Saved data entries
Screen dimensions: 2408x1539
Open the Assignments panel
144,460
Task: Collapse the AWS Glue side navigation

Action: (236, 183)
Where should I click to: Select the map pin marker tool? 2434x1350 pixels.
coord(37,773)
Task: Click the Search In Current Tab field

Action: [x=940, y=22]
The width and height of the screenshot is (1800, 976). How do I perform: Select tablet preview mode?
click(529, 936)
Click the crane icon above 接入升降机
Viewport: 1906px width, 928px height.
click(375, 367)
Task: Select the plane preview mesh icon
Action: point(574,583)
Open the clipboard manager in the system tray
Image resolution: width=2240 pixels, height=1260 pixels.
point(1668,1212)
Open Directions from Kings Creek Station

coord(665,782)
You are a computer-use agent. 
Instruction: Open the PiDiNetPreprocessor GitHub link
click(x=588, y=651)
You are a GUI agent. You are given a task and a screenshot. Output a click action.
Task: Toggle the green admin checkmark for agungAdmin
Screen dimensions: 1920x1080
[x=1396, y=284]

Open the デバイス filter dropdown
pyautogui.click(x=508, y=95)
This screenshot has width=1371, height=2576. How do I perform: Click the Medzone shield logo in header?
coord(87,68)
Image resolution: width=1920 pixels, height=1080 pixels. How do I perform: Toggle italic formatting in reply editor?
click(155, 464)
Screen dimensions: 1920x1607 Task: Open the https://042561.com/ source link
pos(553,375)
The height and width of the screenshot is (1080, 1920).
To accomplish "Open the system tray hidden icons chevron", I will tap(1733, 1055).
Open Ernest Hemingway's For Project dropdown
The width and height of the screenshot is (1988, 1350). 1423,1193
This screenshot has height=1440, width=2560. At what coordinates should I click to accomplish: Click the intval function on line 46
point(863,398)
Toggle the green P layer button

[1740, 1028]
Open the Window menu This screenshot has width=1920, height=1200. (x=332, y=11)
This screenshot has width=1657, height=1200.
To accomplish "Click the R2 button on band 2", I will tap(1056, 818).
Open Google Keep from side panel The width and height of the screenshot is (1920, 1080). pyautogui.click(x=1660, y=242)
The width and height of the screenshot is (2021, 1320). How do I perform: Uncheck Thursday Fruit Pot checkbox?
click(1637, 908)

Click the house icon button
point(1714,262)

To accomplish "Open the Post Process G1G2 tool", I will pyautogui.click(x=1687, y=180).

- The problem -
Please repeat every entry, exactly as it was written.

- Answer for the task -
Screen dimensions: 2408x1539
Open the Assignments panel
144,460
Task: Collapse the AWS Glue side navigation

Action: (236, 183)
Where should I click to: Select the map pin marker tool? 2434x1350 pixels.
coord(37,773)
Task: Click the Search In Current Tab field

Action: [x=940, y=22]
The width and height of the screenshot is (1800, 976). How do I perform: Select tablet preview mode?
click(529, 936)
Click the crane icon above 接入升降机
Viewport: 1906px width, 928px height.
click(375, 367)
Task: Select the plane preview mesh icon
Action: point(574,583)
Open the clipboard manager in the system tray
Image resolution: width=2240 pixels, height=1260 pixels.
point(1668,1212)
Open Directions from Kings Creek Station

coord(665,782)
You are a computer-use agent. 
Instruction: Open the PiDiNetPreprocessor GitHub link
click(x=588, y=651)
You are a GUI agent. You are given a task and a screenshot. Output a click action.
Task: Toggle the green admin checkmark for agungAdmin
Screen dimensions: 1920x1080
[x=1396, y=284]

Open the デバイス filter dropdown
pyautogui.click(x=508, y=95)
This screenshot has width=1371, height=2576. How do I perform: Click the Medzone shield logo in header?
coord(87,68)
Image resolution: width=1920 pixels, height=1080 pixels. How do I perform: Toggle italic formatting in reply editor?
click(155, 464)
Screen dimensions: 1920x1607 Task: Open the https://042561.com/ source link
pos(553,375)
The height and width of the screenshot is (1080, 1920).
To accomplish "Open the system tray hidden icons chevron", I will tap(1733, 1055).
Open Ernest Hemingway's For Project dropdown
The width and height of the screenshot is (1988, 1350). 1423,1193
This screenshot has height=1440, width=2560. At what coordinates should I click to accomplish: Click the intval function on line 46
point(863,398)
Toggle the green P layer button

[1740, 1028]
Open the Window menu This screenshot has width=1920, height=1200. (x=332, y=11)
This screenshot has width=1657, height=1200.
To accomplish "Click the R2 button on band 2", I will tap(1056, 818).
Open Google Keep from side panel The width and height of the screenshot is (1920, 1080). pyautogui.click(x=1660, y=242)
The width and height of the screenshot is (2021, 1320). How do I perform: Uncheck Thursday Fruit Pot checkbox?
click(1637, 908)

Click the house icon button
point(1714,262)

To accomplish "Open the Post Process G1G2 tool", I will pyautogui.click(x=1687, y=180).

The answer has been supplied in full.